Typhoid fever is an acute illness associated with fever caused by the Salmonella enterica serotype Typhi bacteria. It can also be caused by Salmonella paratyphi, a related bacterium that usually causes a less severe illness. The bacteria are deposited in water or food by a human carrier and are then spread to other people in the area.
The incidence of typhoid fever in the United States has markedly decreased since the early 1900s, when tens of thousands of cases were reported in the U.S. Today, less than 400 cases are reported annually in the United States, mostly in people who have recently traveled to Mexico and South America. This improvement is the result of better environmental sanitation. India, Pakistan, and Egypt are also known as high-risk areas for developing this disease. Worldwide, typhoid fever affects more than 21 million people annually, with about 200,000 people dying from the disease.
How Do People Get Typhoid Fever?
Typhoid fever is contracted by drinking or eating the bacteria in contaminated food or water. People with acute illness can contaminate the surrounding water supply through stool, which contains a high concentration of the bacteria. Contamination of the water supply can, in turn, taint the food supply. The bacteria can survive for weeks in water or dried sewage.
About 3%-5% of people become carriers of the bacteria after the acute illness. Others suffer a very mild illness that goes unrecognized. These people may become long-term carriers of the bacteria — even though they have no symptoms — and be the source of new outbreaks of typhoid fever for many years.
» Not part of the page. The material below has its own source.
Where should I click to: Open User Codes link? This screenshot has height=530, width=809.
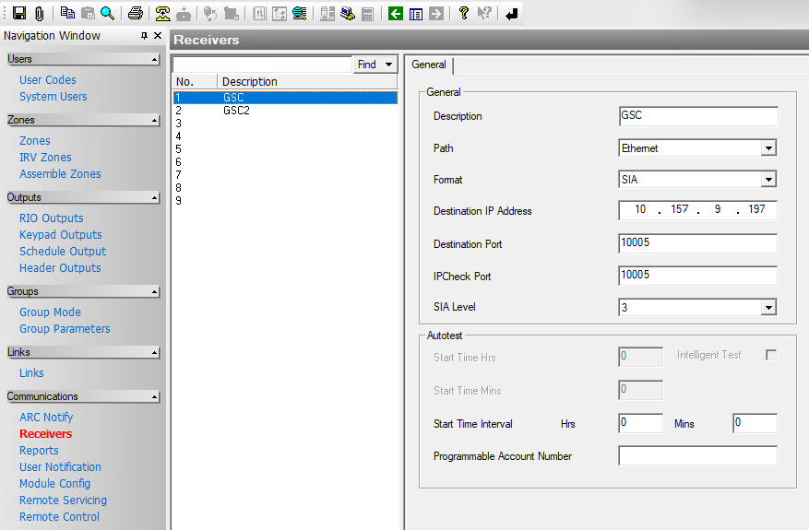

Test your temperature with forehead thermometer
How Is Typhoid Fever Diagnosed?
After the ingestion of contaminated food or water, the Salmonella bacteria invade the small intestine and enter the bloodstream temporarily. The bacteria are carried by white blood cells in the liver, spleen, and bone marrow, where they multiply and reenter the bloodstream. People develop symptoms, including fever, at this point. Bacteria invade the gallbladder, biliary system, and the lymphatic tissue of the bowel. Here, they multiply in high numbers. The bacteria pass into the intestinal tract and can be identified in stool samples. If a test result isn’t clear, blood or urine samples will be taken to make a diagnosis.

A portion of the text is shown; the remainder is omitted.